- GIVEN TEXT:
[Start of section]

For example, if a lot of visitors leave a site after landing on a page with too little information, the organization may need to enhance the page with more valuable information. Likewise, if visitors often land on a page that isn't the website's homepage, then the organization may want to redesign that page to be more inviting, and informative to users.

### Benefits of clickstream data analysis
There are a number of benefits organizations can get from clickstream data, and clickstream analytics. Among them are the following,
- User information: The data collected can include search terms used, pages landed on, webpage features used, and the addition or removal of items from a cart, all of which can lead to more actionable insights.
- User routes: Organizations can use data analysis to view the different routes their online visitors or customers take to reach a page or to make purchase.
- Customer trends and insights: Collecting and analyzing the clickstreams of large number of visitors lets an organization identify the following areas,
    - How visitors get to the website?
    - What they do once they are there?
    - How long they stay on a page?
    - The number of page visits visitor make, and,
    - The number of unique and repeat visitors.
- UX: If a majority of users quickly leave a page or website, it could be a sign that the page is poorly optimized or does not contain enough information or the information is not of value. Clickstream data enables an organization to recognize UX shortcomings, enabling them to make necessary changes.
- Digital marketing: Clickstream data can be used to determine the amount of traffic coming from ad banners and campaigns. Such data provides insights as to which advertisments are most effective and lead to customer conversion rate optimization. Clickstream analysis can also derive what time of the day, month or year a marketing strategy is most effective.

### Establishing basic assumptions
- Question: How are cart additions defined?
    - A user can click on a particular item on the product page and adds it to their shopping list called the "cart".
    - They can later view the items in their cart and also add or remove items to or from it.
    - This is called as cart addition.
- Question: How are conversion metrics defined?
    - At myntra, the metric that is observed is the number of orders per session.
    - Orders per session is defined as, $\frac{\text{Number of orders placed in a day}}{\text{Total number of sessions accessed that day}}$.
    - One order can have multiple items.
- Question: How is a session defined?
    - A user session is defined as the browsing period between a login and the respective logout over the application.
    - One session can have multiple orders or cart additions.
- Question: What is a bounce session?

[End of section]

- ENTRIES PROVIDED:
[Start of section]

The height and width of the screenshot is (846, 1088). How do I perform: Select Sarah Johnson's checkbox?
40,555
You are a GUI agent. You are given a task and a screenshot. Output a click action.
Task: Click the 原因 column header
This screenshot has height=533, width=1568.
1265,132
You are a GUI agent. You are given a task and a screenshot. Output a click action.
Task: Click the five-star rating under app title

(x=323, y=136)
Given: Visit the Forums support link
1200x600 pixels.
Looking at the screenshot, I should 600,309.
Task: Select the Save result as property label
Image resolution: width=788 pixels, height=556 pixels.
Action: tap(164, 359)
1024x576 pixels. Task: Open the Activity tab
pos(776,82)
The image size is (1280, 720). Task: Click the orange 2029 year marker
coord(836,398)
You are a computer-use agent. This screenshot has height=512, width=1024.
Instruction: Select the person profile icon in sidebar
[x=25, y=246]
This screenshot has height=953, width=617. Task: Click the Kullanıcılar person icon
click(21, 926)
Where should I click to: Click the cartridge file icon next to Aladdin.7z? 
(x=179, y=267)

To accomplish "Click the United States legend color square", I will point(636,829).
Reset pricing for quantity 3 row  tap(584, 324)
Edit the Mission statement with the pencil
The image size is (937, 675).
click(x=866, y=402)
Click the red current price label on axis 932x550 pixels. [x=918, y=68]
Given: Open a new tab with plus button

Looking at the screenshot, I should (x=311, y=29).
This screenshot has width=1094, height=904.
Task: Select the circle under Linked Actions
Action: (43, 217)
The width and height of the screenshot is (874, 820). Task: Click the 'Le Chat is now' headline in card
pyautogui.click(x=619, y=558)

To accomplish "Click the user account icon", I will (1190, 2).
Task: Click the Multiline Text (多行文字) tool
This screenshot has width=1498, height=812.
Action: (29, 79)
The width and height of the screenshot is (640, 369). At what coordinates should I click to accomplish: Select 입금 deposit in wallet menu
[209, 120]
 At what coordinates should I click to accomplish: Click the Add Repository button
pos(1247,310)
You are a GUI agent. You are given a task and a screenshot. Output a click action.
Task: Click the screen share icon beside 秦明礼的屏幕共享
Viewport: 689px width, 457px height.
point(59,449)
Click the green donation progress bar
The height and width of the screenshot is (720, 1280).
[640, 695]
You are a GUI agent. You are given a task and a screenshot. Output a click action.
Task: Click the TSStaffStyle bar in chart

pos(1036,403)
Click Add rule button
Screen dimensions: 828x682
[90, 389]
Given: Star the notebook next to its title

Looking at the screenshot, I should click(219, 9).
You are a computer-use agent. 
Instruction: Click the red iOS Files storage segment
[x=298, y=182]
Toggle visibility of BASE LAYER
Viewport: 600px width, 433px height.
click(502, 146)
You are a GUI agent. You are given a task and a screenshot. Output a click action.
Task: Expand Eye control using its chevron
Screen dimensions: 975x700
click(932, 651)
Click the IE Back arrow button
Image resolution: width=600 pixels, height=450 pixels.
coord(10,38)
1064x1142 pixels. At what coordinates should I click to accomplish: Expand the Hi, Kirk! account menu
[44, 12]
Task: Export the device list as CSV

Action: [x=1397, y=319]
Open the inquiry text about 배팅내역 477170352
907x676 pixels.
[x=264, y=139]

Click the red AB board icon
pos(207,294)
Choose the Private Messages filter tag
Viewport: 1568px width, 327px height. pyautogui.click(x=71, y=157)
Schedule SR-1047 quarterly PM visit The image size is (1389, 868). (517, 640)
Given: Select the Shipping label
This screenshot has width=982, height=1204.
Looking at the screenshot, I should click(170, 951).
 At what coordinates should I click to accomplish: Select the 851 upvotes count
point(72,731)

[End of section]

- TO DO:
A. Answer these questions using the clickstream text:
(i) In digital marketing, what amount can clickstream data be used to determine?
(ii) What metric is observed at myntra?
(iii) How is a user session defined?
B. Please print the clickstream text word for word, from "### Establishing basic" to "have multiple items.".
The data has no connection to the clickstream text.

- ANSWERS FOR THE EXERCISE:
A.
(i) The amount of traffic coming from ad banners and campaigns.
(ii) The number of orders per session.
(iii) As the browsing period between a login and the respective logout over the application.

B.
### Establishing basic assumptions
- Question: How are cart additions defined?
    - A user can click on a particular item on the product page and adds it to their shopping list called the "cart".
    - They can later view the items in their cart and also add or remove items to or from it.
    - This is called as cart addition.
- Question: How are conversion metrics defined?
    - At myntra, the metric that is observed is the number of orders per session.
    - Orders per session is defined as, $\frac{\text{Number of orders placed in a day}}{\text{Total number of sessions accessed that day}}$.
    - One order can have multiple items.